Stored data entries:
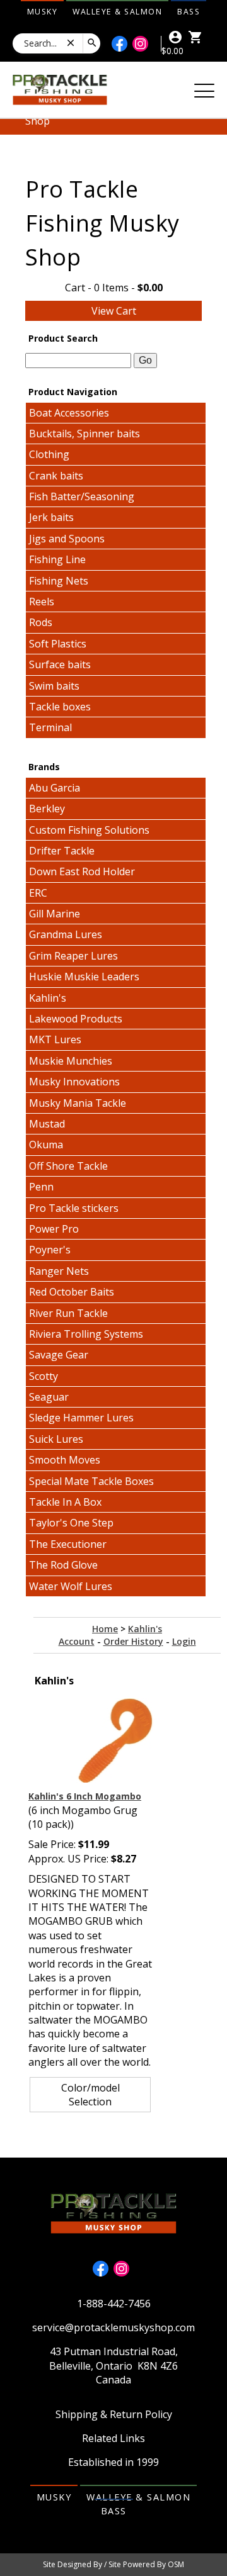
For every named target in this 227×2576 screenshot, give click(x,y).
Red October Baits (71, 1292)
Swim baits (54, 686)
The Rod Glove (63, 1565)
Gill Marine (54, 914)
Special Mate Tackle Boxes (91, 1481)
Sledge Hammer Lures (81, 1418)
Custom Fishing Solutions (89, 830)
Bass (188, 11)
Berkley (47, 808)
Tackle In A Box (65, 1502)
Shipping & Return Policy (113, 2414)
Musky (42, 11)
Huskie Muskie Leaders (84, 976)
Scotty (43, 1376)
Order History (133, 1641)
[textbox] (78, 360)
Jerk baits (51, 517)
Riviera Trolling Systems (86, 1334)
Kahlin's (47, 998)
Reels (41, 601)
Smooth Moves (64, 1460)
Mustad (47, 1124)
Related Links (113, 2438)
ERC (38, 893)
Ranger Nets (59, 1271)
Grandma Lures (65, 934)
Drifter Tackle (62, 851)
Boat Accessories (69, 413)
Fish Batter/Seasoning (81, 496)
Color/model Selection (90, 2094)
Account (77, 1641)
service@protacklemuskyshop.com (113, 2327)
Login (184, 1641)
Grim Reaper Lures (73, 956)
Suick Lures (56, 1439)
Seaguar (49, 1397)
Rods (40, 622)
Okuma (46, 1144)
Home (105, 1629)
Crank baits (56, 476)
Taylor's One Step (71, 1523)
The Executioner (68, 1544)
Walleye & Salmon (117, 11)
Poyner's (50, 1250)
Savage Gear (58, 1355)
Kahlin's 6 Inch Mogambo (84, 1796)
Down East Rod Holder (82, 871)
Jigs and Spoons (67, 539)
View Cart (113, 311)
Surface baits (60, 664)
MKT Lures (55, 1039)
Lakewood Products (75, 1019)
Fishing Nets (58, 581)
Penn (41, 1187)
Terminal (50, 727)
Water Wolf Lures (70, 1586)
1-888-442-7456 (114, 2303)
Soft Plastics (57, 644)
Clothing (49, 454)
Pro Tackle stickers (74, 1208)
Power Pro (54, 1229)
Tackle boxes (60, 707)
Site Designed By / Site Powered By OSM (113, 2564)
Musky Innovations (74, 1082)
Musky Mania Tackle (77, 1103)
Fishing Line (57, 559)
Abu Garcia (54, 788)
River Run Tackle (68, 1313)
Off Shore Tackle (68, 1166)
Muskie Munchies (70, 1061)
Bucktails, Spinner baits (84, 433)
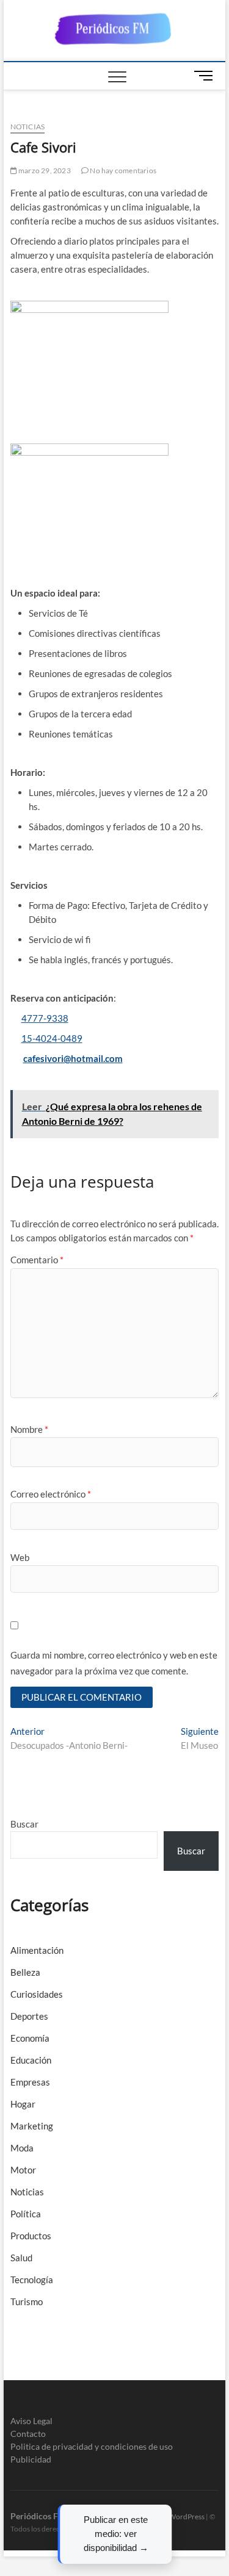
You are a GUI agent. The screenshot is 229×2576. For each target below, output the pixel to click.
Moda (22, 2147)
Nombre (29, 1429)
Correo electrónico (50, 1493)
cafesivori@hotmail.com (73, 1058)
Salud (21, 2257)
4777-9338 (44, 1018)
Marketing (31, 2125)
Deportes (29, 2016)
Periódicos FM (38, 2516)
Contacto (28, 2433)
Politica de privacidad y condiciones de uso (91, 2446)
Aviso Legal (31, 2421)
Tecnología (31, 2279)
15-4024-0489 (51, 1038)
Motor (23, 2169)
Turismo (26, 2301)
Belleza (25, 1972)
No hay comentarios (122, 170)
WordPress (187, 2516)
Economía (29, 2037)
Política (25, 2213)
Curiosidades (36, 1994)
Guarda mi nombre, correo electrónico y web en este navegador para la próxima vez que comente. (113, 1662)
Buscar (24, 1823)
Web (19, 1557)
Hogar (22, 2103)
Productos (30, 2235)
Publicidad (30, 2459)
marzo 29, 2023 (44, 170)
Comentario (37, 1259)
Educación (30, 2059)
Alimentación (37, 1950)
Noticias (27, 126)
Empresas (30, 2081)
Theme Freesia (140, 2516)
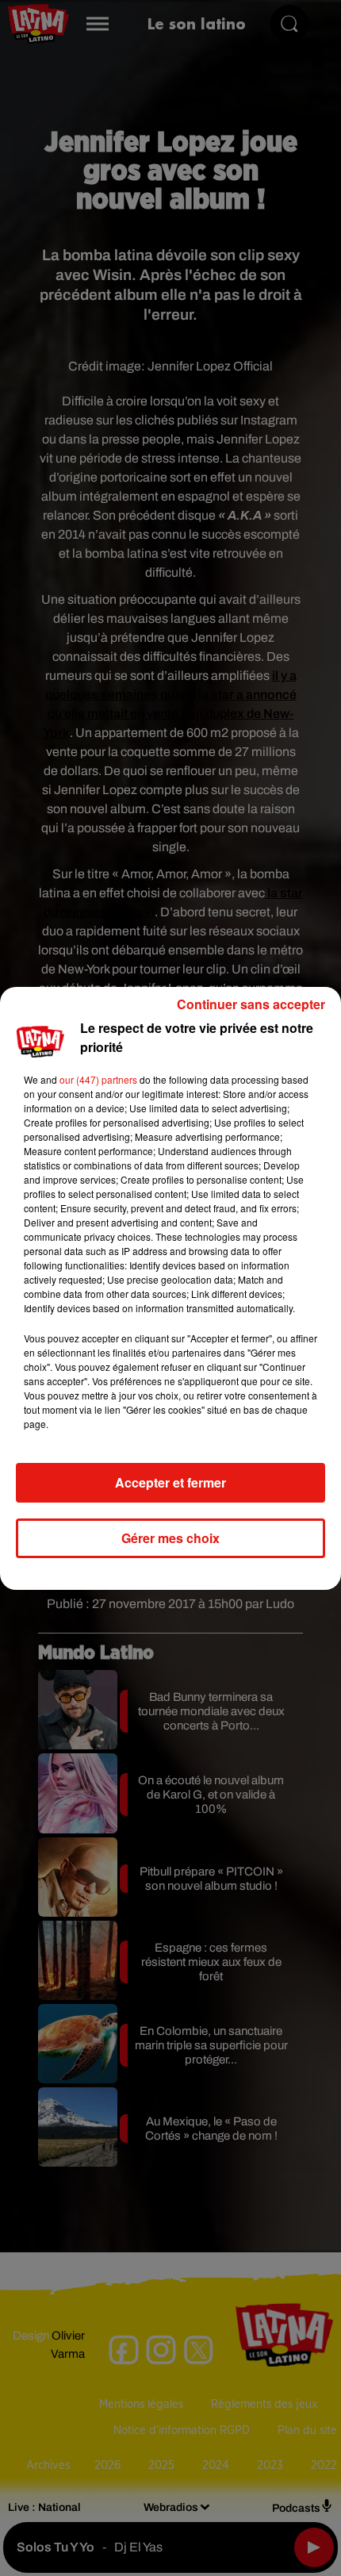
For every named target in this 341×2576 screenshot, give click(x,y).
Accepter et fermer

▶ [YOUR ASSIGNMENT]: Set down, exactly as written above, each line from the one with "Musky Innovations (74, 1082)" through the one with "Curiosidades (36, 1994)", and skip the pictures.

▶ [SOLUTION TO THIS EXERCISE]:
Musky Innovations (74, 1082)
Musky Mania Tackle (77, 1103)
Fishing Line (57, 559)
Abu Garcia (54, 788)
River Run Tackle (68, 1313)
Off Shore Tackle (68, 1166)
Muskie Munchies (70, 1061)
Bucktails, Spinner baits (84, 433)
You are a GUI agent. The screenshot is 229×2576. For each target below, output the pixel to click.
Moda (22, 2147)
Nombre (29, 1429)
Correo electrónico (50, 1493)
cafesivori@hotmail.com (73, 1058)
Salud (21, 2257)
4777-9338 (44, 1018)
Marketing (31, 2125)
Deportes (29, 2016)
Periódicos FM (38, 2516)
Contacto (28, 2433)
Politica de privacidad y condiciones de uso (91, 2446)
Aviso Legal (31, 2421)
Tecnología (31, 2279)
15-4024-0489 (51, 1038)
Motor (23, 2169)
Turismo (26, 2301)
Belleza (25, 1972)
No hay comentarios (122, 170)
WordPress (187, 2516)
Economía (29, 2037)
Política (25, 2213)
Curiosidades (36, 1994)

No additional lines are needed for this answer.